Abhöraffäre in Großbritannien - Polizei am Pranger

Premierminister Camerons PR-Direktor Coulson unter Meineidverdacht


Die aktuelle Affäre um das Abfangen von Mobiltelefonnachrichten prominenter Personen aus Politik, Sport und Unterhaltung in Großbritannien durch Mitarbeiter der Sonntagszeitung News of the World wirft brisante Fragen bezüglich der Geschäftspraktiken des australoamerikanischen Verlegers Rupert Murdoch, dem das Revolverblatt und ihre Schwesterzeitung Sun gehören, auf. Vor allem die einzigartige Zurückhaltung, mit der in der Affäre seit Jahren ermittelt wird, deutet darauf hin, daß für die Führung von Scotland Yard die Zusammenarbeit mit dem mächtigsten Medienmagnaten der Welt wichtiger ist als die Wahrnehmung ihrer hoheitlichen Aufgaben, nämlich den Bürger vor Übergriffen zu schützen und kriminellem Treiben ein Ende zu setzen.
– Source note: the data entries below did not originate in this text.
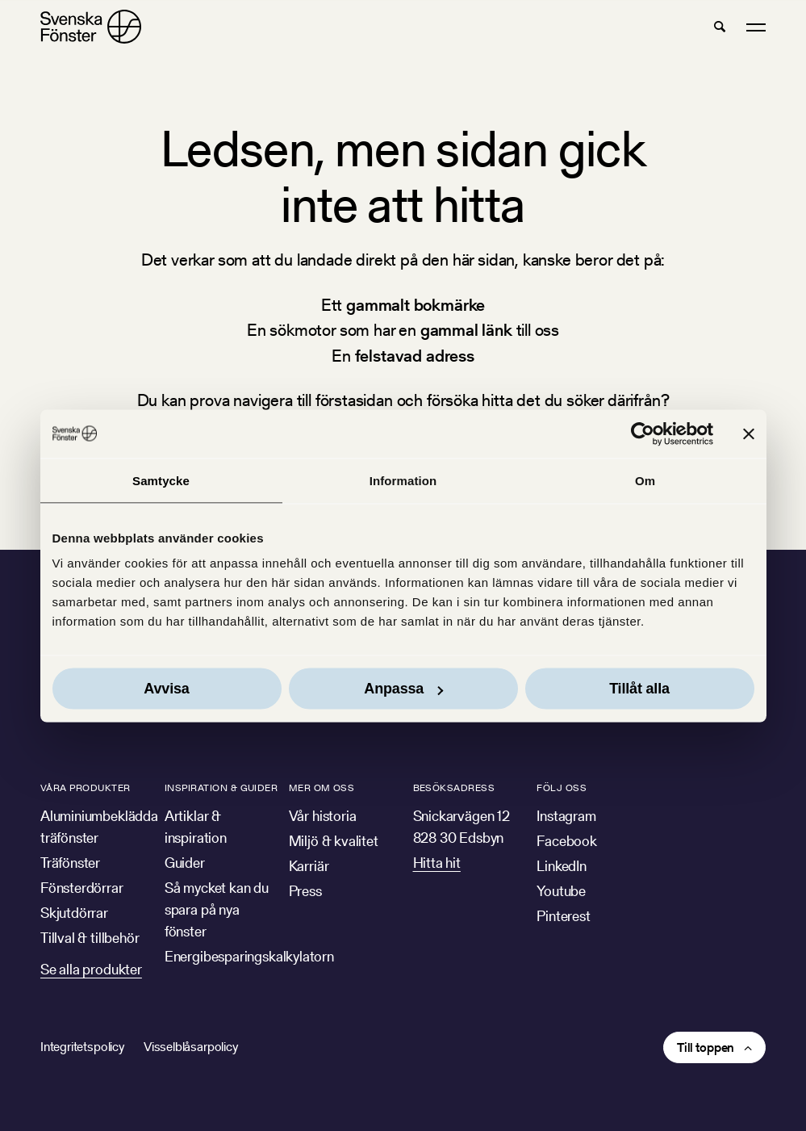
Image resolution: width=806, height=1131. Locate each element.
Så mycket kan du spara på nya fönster (217, 909)
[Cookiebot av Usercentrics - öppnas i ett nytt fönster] (642, 433)
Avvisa (166, 689)
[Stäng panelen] (748, 433)
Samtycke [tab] (161, 480)
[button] (719, 26)
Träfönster (70, 862)
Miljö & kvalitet (333, 841)
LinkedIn (562, 866)
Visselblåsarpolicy (191, 1046)
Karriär (309, 866)
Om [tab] (645, 480)
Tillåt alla (639, 689)
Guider (185, 862)
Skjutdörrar (74, 913)
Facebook (567, 841)
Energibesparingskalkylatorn (249, 956)
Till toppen (705, 1047)
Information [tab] (403, 480)
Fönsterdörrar (81, 888)
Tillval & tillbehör (90, 938)
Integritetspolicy (82, 1046)
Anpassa (403, 689)
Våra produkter (85, 787)
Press (305, 891)
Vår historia (323, 816)
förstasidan (354, 400)
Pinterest (563, 916)
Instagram (566, 816)
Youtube (561, 891)
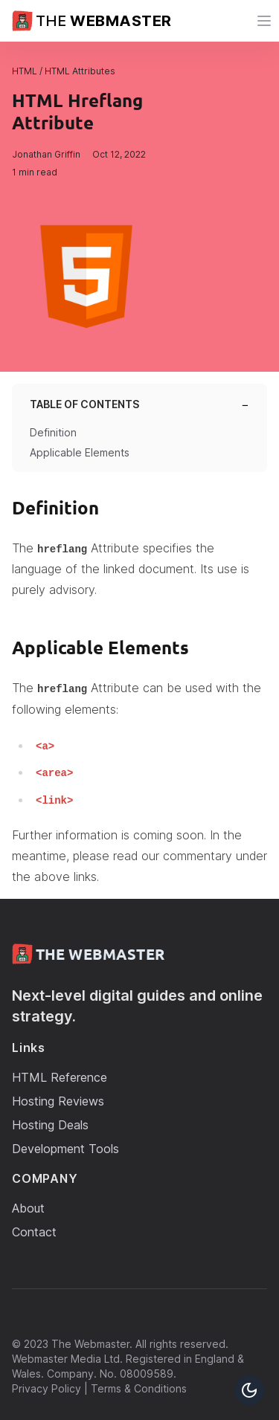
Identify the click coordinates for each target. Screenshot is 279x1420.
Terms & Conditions (139, 1388)
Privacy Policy (46, 1388)
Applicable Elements (79, 452)
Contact (34, 1231)
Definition (53, 432)
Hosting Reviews (58, 1101)
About (28, 1208)
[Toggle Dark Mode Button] (249, 1390)
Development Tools (65, 1148)
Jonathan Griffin (46, 154)
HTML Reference (59, 1077)
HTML (24, 71)
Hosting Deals (50, 1124)
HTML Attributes (80, 71)
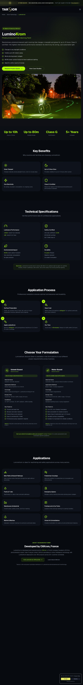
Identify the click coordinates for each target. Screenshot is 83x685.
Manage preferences (71, 681)
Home (3, 14)
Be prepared (75, 3)
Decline (75, 679)
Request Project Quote (13, 68)
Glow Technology (12, 14)
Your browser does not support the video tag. (41, 96)
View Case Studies (35, 68)
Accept (65, 679)
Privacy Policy (77, 676)
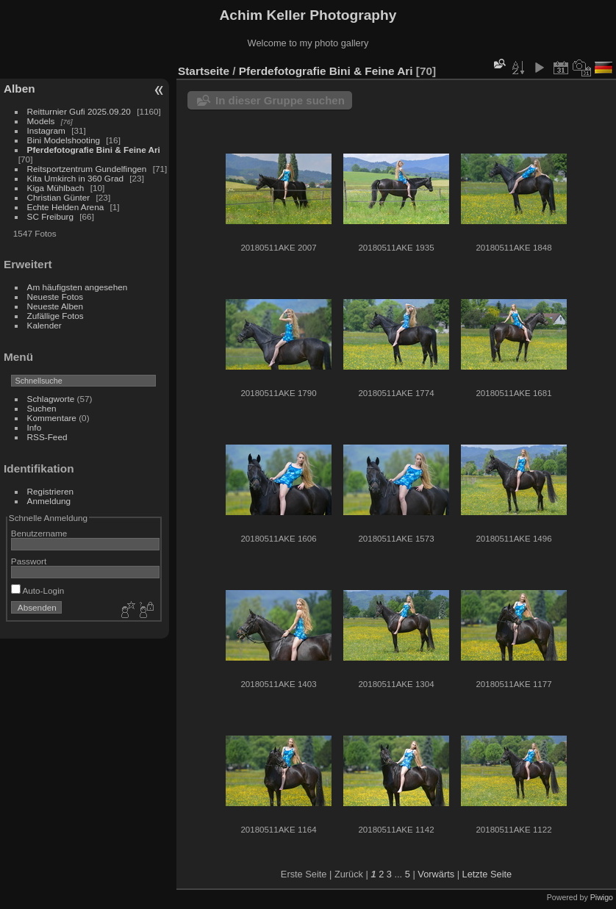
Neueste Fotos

Wie sehr Murdoch Großbritannien inzwischen zu einer Art Bananenrepublik degradiert hat, wurde nicht nur aus dem sensationellen Artikel der New York Times vom 5. September über die zahlreichen, von dem Metropolitan Police Service Londons nicht nachgegangenen Spuren in der Abhöraffäre, sondern auch aus der fehlenden Resonanz weiter Teile der britischen Presse deutlich. Bis auf die linksliberale Tageszeitung Guardian, die seit Jahren für eine umfassende Aufklärung der Affäre eintritt und über die laufende Entwicklung viel schreibt, und den liberalen Independent haben praktisch alle anderen großen konservativen Blätter, Murdochs Times und Sun sowie die Daily Mail, der Daily Express, der Daily Star und der Daily Telegraph, die brisanten Enthüllungen der beeindruckenden NYT-Reportage "Tabloid Hack Attack on Royals, and Beyond" aus der Feder von Don van Natta jun., Jo Becker und Graham Bowley entweder verschwiegen oder nur beiläufig erwähnt.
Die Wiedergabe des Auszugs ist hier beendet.